Rod Whitby rod at whitby.id.au
Sat Oct 11 07:48:38 CEST 2008

Steve Mosher said:
> Sean asked me what I thought of having a community manager.
> I have my ideas about what a community manager would do to organize
> and mobilize, But before I put those ideas down, I'd like to throw it
> open to the community.
> Question: what functions do you see a community manager performing.

I'll answer this from the point of view of a "development community"
manager.  I think you already have a fine "end-user community" manager
in Michael Shiloh.

A development community manager must have the number one priority of
embracing all the disparate developers working on the Openmoko platform,
and being responsible for "bringing them into the fold":

a) Make sure that they are all at least subscribed to the one developer
mailing list, and that that list is forcible kept "pure" from end-user
support issues (there are already lists for that).  Yes, this means
contacting developers individually, and personally (in private)
requesting that they join the developer mailing list, and it also means
telling people who abuse that developer mailing list for end-user
support or chit-chat to go use the correct mailing list (politely, but
in public, so others learn).  Also make sure the community manager
"hangs out" on the official development IRC channel for real-time

b) Maintain a single build system and set of repositories which makes it
easier for all those disparate developers to use the "Openmoko"
developer resources instead of setting up their own elsewhere.  Make the
barrier to entry very low (if you can write either the code or the
manual page or the build system or the gui for "hello, world" for the
openmoko, then you're qualified to have access to the SVN or Git
repository).  Trust that developers will not abuse the repository,
instead of forcibly locking them out (Wolfgang told the Openmoko admins
to give me svn and git access on the 22 Sept, and nothing has happened yet).

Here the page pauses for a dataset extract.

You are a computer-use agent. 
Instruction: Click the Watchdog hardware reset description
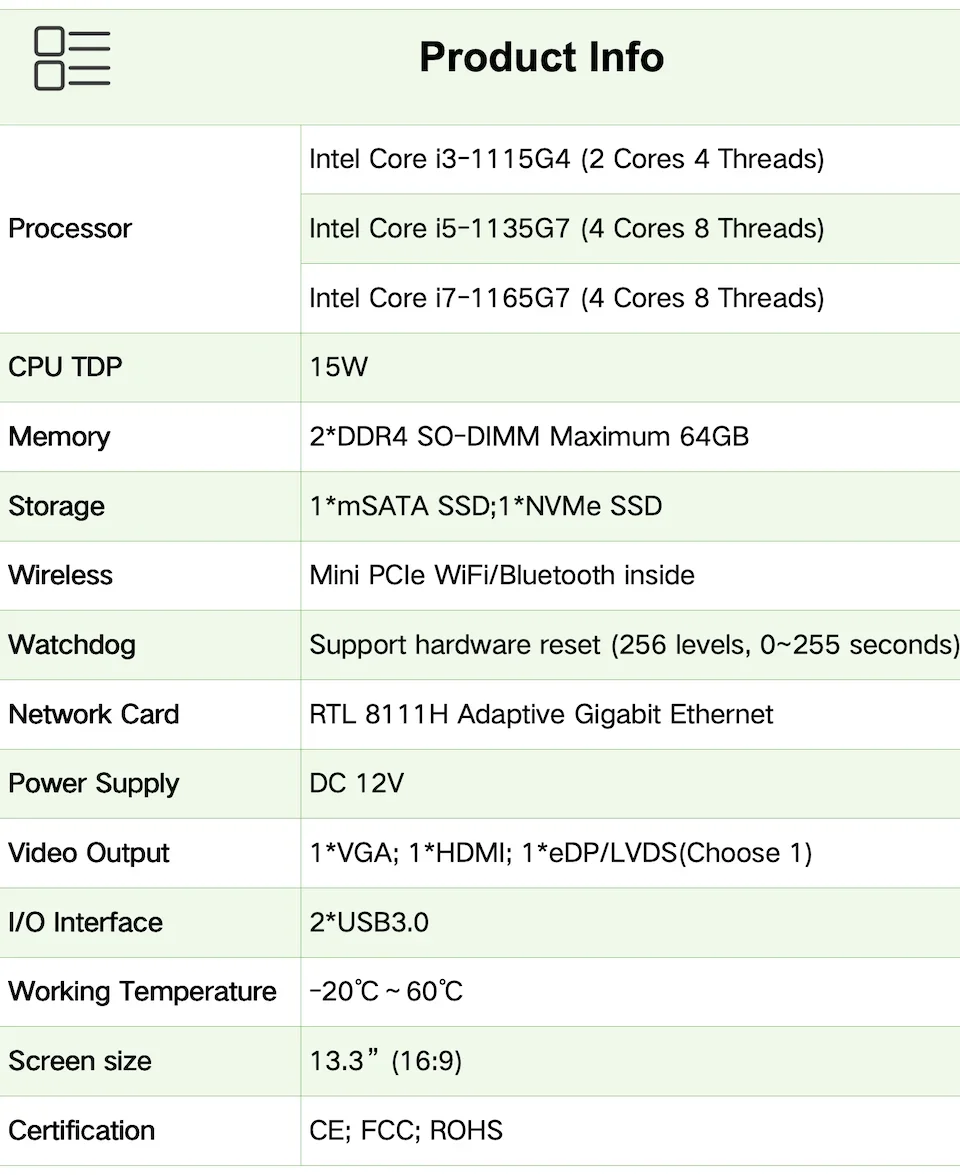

c) Manage those developer resources (mailing list, repositories, wiki)
like they are your crown jewels.  Never let an external developer be
inconvenienced because some mailing list is sending duplicate messages,
or some repository system is not allowing anonymous svn checkouts, or
some autobuilder is not producing daily kernel packages.

d) Show your external developers the appreciation they deserve.  When a
developer produces a kernel patch which solves a GSM problem, don't
argue with him in public and make him feel that his work is not
appreciated.  Remember these developers are working for you for free.
Embrace what they produce, and *make* *sure* that it makes its way into
the official distribution.  If a developer creates their own downloads
area for kernels with their patches in them, then the development
community manager has failed in their job.

e) Focus the developers on the critical development needs.  Do this by
continuously reminding the developers of the most critical areas, and
encouraging them to submit solutions to these problems.  Treat those
solutions with utmost respect, never make an external developer feel
that they need to jump through more hoops than your employees to get
something into the official distribution.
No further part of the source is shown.